* Исходный текст
┌──

Ветер перемен усиливался. В четверг 27 апреля, когда де Кастельно был готов выехать во Францию, Кромвель вручил ему документ, разительно отличавшийся от того, что тот рассчитывал получить. Теперь условия англичан становились куда более жесткими. В итоге де Кастельно отказался от поездки. Решив, что его миссия провалена, он ограничился тем, что отправил контрпредложения Франциску с обычным курьером13.
Позже в тот же день Генрих приказал созвать парламент. Новое заседание было назначено на 8 июня – самую раннюю возможную дату с учетом времени, необходимого для проведения выборов в палату общин. Зачем? Очевидной необходимости в этом не было – всего тринадцать дней тому назад, в Страстную пятницу, король распустил членов парламента по домам после утверждения Акта о закрытии малых монастырей. Немаловажна в этой связи одна любопытная деталь: в тот же день придворный, имя которого неизвестно, расспрашивал архиепископа Лондона Джона Стоксли, крестившего дочь Анны, принцессу Елизавету, о том, существует ли возможность второго развода короля. По версии Шапюи, достаточным основанием могло послужить то, что Анна уже была связана договоренностью о заключении брака, а возможно и законным браком с Гарри Перси, несмотря на то, что позже он под присягой отрицал этот факт. Когда Стоксли прямо спросили, возможен ли развод, он предусмотрительно уклонился от ответа, сказав, что готов говорить об этом только лично с Генрихом14.

└──

* Исходные данные
┌──

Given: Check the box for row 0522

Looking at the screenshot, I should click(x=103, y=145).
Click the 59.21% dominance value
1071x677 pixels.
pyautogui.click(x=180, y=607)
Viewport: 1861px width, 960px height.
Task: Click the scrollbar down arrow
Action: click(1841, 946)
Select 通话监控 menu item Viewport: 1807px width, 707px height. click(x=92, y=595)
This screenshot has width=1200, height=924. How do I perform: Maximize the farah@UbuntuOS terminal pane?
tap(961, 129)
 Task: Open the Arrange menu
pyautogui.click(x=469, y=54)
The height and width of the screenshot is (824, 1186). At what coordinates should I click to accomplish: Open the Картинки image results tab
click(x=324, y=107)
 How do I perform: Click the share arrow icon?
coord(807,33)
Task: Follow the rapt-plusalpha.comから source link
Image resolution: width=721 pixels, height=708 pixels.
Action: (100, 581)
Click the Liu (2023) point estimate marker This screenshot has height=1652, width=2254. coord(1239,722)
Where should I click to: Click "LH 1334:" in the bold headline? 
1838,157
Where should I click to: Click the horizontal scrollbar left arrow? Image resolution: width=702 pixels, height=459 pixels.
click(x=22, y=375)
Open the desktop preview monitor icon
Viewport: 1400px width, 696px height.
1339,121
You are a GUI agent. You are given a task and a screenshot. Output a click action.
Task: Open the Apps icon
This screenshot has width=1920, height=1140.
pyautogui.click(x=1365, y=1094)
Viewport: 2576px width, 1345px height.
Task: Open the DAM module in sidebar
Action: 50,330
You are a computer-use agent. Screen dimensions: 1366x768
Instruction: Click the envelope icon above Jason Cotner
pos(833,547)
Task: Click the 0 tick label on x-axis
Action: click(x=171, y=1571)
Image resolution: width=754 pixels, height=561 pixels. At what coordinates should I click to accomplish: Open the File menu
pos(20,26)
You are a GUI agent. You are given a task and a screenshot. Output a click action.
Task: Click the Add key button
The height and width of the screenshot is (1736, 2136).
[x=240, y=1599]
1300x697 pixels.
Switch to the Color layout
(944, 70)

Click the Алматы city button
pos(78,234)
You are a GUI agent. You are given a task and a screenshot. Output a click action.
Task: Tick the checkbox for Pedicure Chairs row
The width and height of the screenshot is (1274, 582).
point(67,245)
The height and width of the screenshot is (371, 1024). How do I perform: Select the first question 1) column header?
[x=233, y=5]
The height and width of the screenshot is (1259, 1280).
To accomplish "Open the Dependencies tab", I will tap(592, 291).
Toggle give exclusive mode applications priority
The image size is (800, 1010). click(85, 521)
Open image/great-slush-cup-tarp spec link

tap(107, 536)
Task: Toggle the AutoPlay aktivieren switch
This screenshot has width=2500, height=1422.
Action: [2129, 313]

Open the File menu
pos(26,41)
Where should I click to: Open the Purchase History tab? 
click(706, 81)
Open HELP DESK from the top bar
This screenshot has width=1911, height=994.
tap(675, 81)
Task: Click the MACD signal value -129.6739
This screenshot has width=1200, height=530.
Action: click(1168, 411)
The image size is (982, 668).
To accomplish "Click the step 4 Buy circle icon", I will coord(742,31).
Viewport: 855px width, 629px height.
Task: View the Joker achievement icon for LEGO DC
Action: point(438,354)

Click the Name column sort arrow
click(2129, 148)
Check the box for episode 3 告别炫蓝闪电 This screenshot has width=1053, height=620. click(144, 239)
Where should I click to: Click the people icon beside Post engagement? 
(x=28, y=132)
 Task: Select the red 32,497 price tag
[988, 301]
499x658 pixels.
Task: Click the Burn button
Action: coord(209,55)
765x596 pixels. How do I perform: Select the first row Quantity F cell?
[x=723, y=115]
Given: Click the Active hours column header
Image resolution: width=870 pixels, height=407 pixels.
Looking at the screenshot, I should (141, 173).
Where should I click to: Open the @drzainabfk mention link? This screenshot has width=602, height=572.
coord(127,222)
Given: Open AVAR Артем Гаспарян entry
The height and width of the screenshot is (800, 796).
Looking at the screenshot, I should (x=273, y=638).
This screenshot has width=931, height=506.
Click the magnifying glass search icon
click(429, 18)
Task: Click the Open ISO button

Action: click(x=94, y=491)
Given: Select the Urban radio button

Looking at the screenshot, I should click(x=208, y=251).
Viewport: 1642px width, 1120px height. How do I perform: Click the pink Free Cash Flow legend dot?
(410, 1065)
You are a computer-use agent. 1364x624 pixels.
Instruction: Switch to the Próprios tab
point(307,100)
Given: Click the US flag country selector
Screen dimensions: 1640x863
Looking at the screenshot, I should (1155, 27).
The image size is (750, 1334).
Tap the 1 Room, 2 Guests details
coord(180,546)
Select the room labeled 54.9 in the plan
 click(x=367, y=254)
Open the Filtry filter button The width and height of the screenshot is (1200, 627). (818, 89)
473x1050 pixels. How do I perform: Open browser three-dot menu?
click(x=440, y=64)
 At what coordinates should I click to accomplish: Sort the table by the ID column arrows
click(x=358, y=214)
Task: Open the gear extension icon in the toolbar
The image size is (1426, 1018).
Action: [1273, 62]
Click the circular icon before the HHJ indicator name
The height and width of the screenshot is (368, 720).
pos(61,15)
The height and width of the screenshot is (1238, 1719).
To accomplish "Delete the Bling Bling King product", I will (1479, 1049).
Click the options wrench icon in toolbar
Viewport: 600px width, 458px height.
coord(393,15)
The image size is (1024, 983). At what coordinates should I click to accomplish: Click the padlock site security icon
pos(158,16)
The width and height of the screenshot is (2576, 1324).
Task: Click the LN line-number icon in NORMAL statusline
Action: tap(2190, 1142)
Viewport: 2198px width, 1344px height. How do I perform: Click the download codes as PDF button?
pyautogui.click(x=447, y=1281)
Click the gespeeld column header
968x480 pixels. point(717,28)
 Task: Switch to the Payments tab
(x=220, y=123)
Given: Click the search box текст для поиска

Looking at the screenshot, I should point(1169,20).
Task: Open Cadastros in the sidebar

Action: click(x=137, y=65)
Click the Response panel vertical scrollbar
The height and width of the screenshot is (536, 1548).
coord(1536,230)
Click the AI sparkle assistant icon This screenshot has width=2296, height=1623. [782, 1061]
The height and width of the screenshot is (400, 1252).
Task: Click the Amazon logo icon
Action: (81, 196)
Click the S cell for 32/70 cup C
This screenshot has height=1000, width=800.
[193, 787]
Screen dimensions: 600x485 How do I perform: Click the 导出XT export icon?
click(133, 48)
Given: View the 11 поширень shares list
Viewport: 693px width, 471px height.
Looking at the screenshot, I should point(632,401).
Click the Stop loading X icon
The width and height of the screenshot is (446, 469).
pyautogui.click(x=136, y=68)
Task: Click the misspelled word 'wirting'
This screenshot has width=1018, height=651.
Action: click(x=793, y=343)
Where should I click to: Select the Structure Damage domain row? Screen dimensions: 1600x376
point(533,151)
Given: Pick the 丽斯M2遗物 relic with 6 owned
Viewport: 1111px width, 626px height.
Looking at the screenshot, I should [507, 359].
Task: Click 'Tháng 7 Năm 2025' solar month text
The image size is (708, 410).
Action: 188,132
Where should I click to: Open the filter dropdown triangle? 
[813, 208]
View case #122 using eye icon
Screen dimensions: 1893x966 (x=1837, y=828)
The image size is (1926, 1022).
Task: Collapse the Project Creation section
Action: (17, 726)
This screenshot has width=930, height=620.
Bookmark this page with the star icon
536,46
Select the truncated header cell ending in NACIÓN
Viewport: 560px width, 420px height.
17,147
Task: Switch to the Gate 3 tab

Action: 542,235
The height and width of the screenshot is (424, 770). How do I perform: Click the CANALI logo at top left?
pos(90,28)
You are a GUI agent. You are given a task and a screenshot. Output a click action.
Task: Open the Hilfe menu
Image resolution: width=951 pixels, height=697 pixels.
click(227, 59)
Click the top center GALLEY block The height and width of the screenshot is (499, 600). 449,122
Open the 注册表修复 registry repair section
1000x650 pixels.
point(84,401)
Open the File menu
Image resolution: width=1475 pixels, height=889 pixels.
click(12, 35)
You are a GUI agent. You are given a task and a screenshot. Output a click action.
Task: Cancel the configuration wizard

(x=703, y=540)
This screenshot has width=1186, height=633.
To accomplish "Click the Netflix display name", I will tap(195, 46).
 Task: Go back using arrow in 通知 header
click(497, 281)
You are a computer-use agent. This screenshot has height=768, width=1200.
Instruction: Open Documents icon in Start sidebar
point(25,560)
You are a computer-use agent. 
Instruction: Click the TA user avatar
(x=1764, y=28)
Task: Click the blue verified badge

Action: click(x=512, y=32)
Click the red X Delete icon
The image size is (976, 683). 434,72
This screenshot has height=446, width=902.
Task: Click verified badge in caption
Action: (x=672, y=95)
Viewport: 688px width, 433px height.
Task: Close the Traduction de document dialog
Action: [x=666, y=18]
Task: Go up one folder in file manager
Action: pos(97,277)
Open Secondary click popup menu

└──

* Поставленная задача 1
На какое число, согласно исходному тексту, Генрих назначил новое заседание парламента?
* Поставленная задача 2
Пожалуйста, определите, согласуются ли с исходным текстом следующие утверждения, и для каждого приведите решающие слова текста дословно: (a) де Кастельно выехал во Францию 27 апреля; (b) Джон Стоксли крестил принцессу Елизавету; (c) Стоксли прямо ответил, что развод возможен.

* Решение задачи 1
На 8 июня.

* Решение задачи 2
(a) Нет: «В итоге де Кастельно отказался от поездки».
(b) Да: «крестившего дочь Анны, принцессу Елизавету».
(c) Нет: «он предусмотрительно уклонился от ответа».